But within a few minutes it becomes clear that the play’s apparent failings are chosen with purpose and subtlety. The slothful setting is a neutral backdrop, which allows the characters’ warmth and tenderness, and their gentle humour, to shine through. Barney Norris’s smart, allusive script even manages to deliver a message about the health service that is gift-wrapped in comedy. Edie, who is fully aware that her personality is about to disintegrate, complains that the NHS responds too slowly to dementia. ‘Two years maybe before they help you. Or you can accelerate the process if you try to kill yourself a certain number of times. I wouldn’t.’ There, in a nutshell, is Edie’s character: intelligent, quizzical, honest and indomitable. This is a beautifully worked and quietly entertaining show. After the Arcola it heads off on tour. Well worth catching.

Another airless title, Good People, has been chosen by David Lindsay-Abaire for his play about class division in America. Margaret is a middle-aged deadbeat who gets sacked from her supermarket job. With a disabled daughter to care for, she’s desperate for work. She bumps into an old school flame, Mike, now a successful doctor, and begs him for help. He wriggles out of it. She then shows up at his massive house, hoping to cadge a job from one of his friends. Mike invites her in. His lovely young wife plies her with claret and asks her to ‘reveal all’ about her husband’s teenage years. Big mistake. Margaret, driven by bitterness and envy, reveals that Mike was part of a gang that once beat a neighbourhood kid unconscious. The kid was black. Mike’s wife happens to be black too. More bombshells follow as Margaret makes a calculated attempt to sabotage Mike’s happiness. She even drops hints that her disabled child might be his.

What a strange experience this play is. On paper it amounts to nothing more than a sad act of revenge by a spiteful loser. And yet, our sympathies follow the characters from the play’s opening beat. We understand Margaret’s aggressive self-pity and her manipulative cruelty. We also see that Mike’s pride in his success is compromised by his fear that prosperity has deprived him of kindness. The dialogue is marvellously worked. Long, informal scenes unspool with the random vagueness of real life. Yet every casual exchange has an inbuilt significance. It makes for magnetic viewing.

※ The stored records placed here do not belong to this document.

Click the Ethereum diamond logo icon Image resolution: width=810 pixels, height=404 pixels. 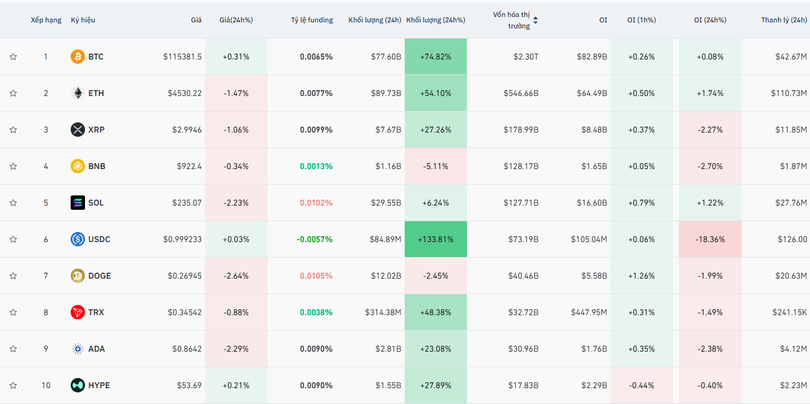[77, 93]
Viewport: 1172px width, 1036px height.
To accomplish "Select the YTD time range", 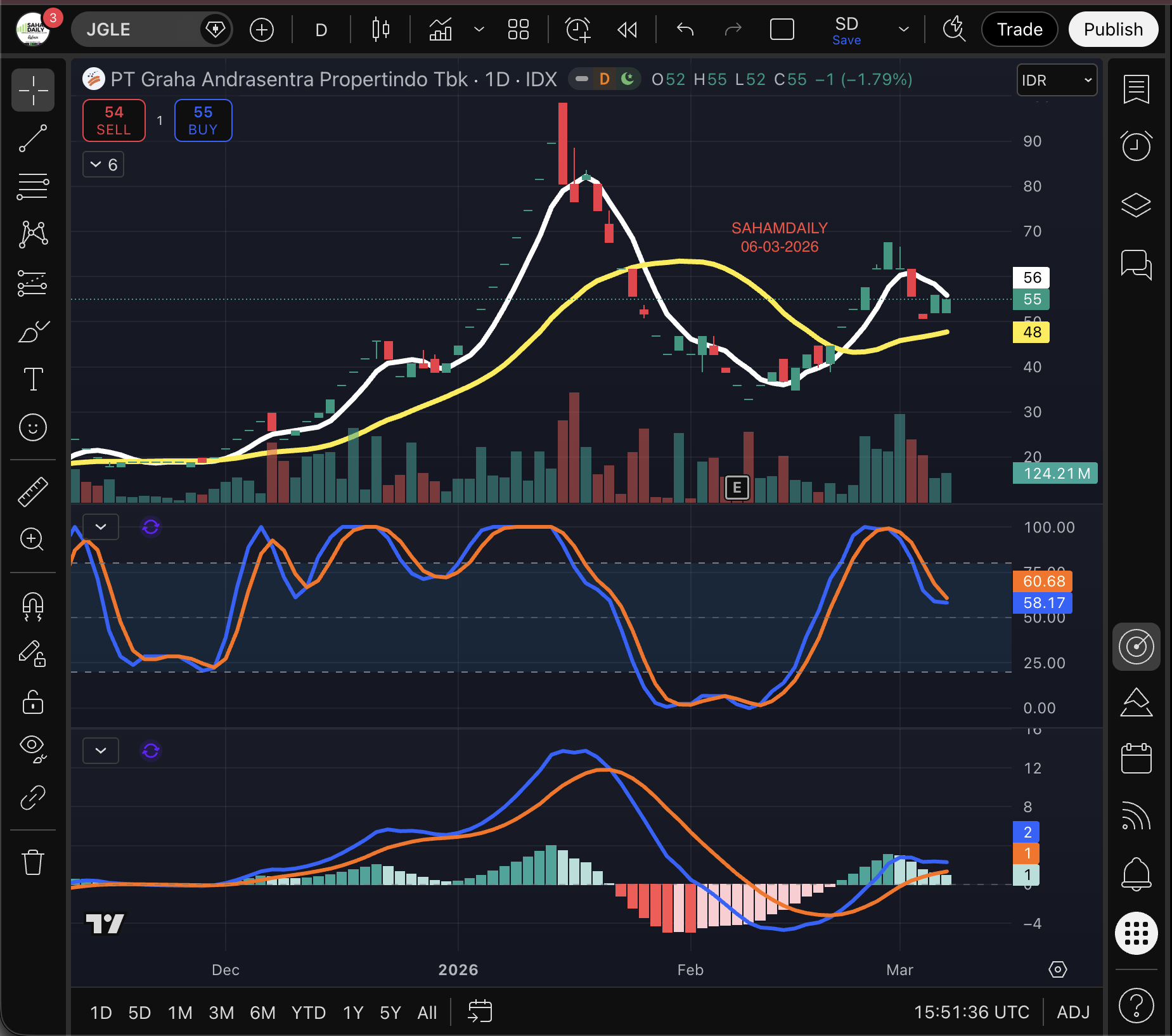I will point(308,1013).

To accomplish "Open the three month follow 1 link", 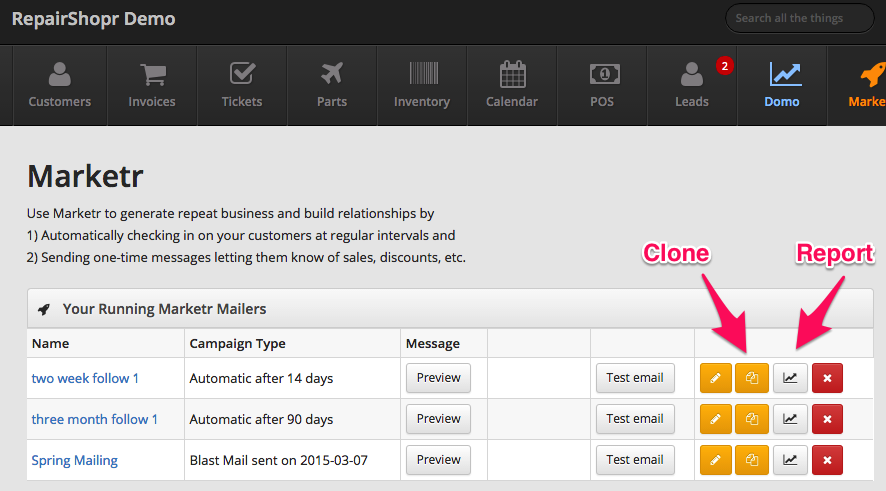I will click(x=95, y=419).
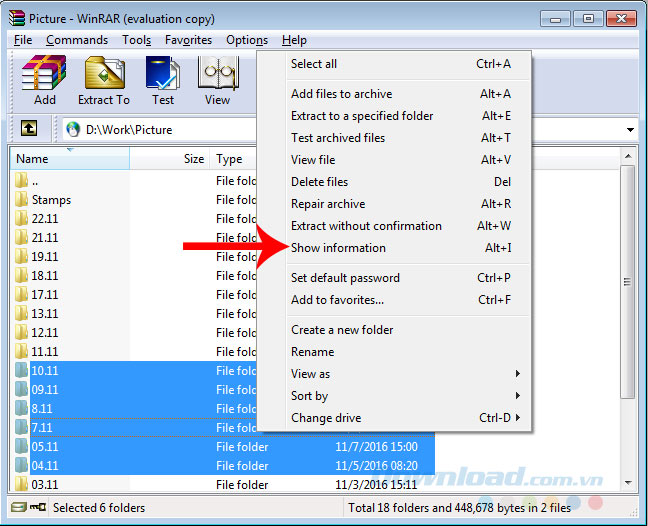The height and width of the screenshot is (526, 648).
Task: Click the Stamps folder icon
Action: [22, 200]
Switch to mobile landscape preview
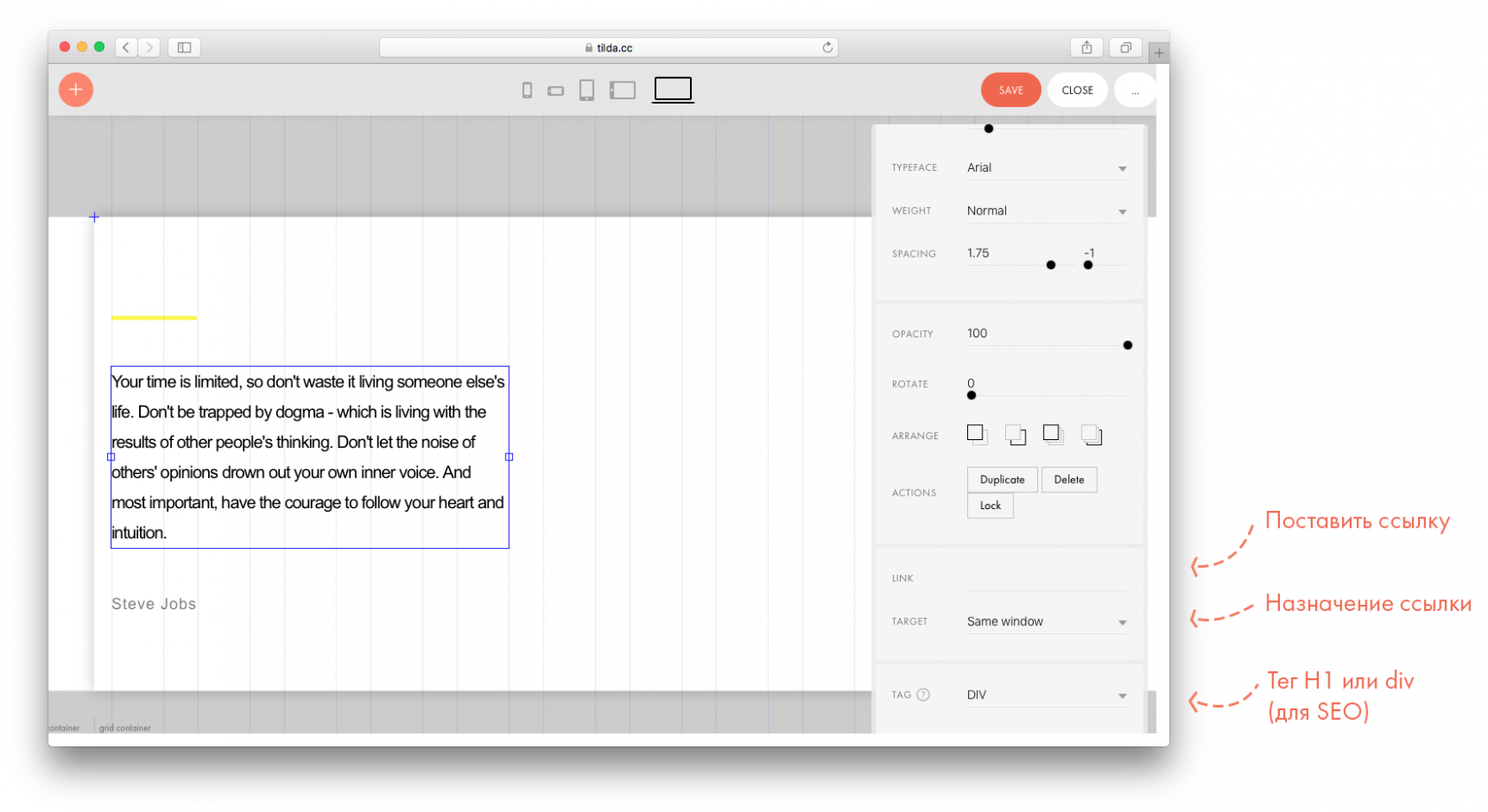Viewport: 1488px width, 812px height. (x=555, y=90)
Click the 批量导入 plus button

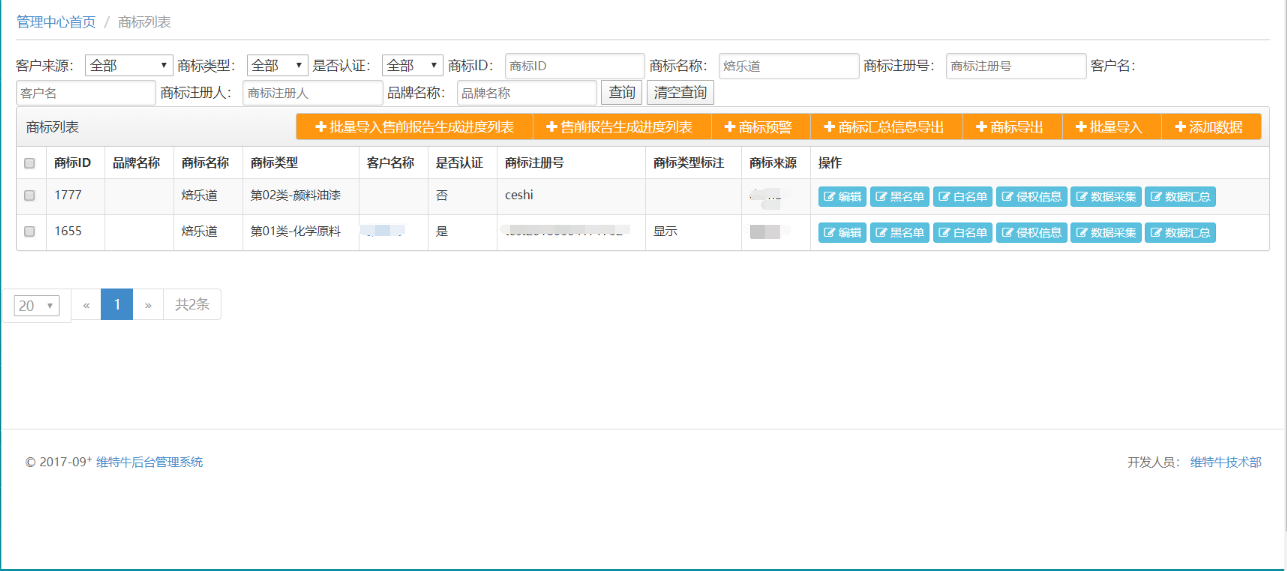point(1108,127)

Jonathan Kent coaxes superb performances from his lead actors. Imelda Staunton gives the horrible Margaret all the vivacity and charm she can muster. A brilliant turn. Lloyd Owen, who specialises in sardonic stiffs, is ideally cast as the brainy, shifty Mike. This is more than just an excellent play. It stands clear of the crowd of excellent plays. There’s a kind of flawlessness in its composition and execution. By the end you sense that every detail has been selected and positioned with perfect judgment. Not a superfluous word or gesture intrudes anywhere. People will travel long distances and pay high prices to get the distinctive rush of outstanding art. Tickets are selling fast at Hampstead but a West End transfer is only a matter of time.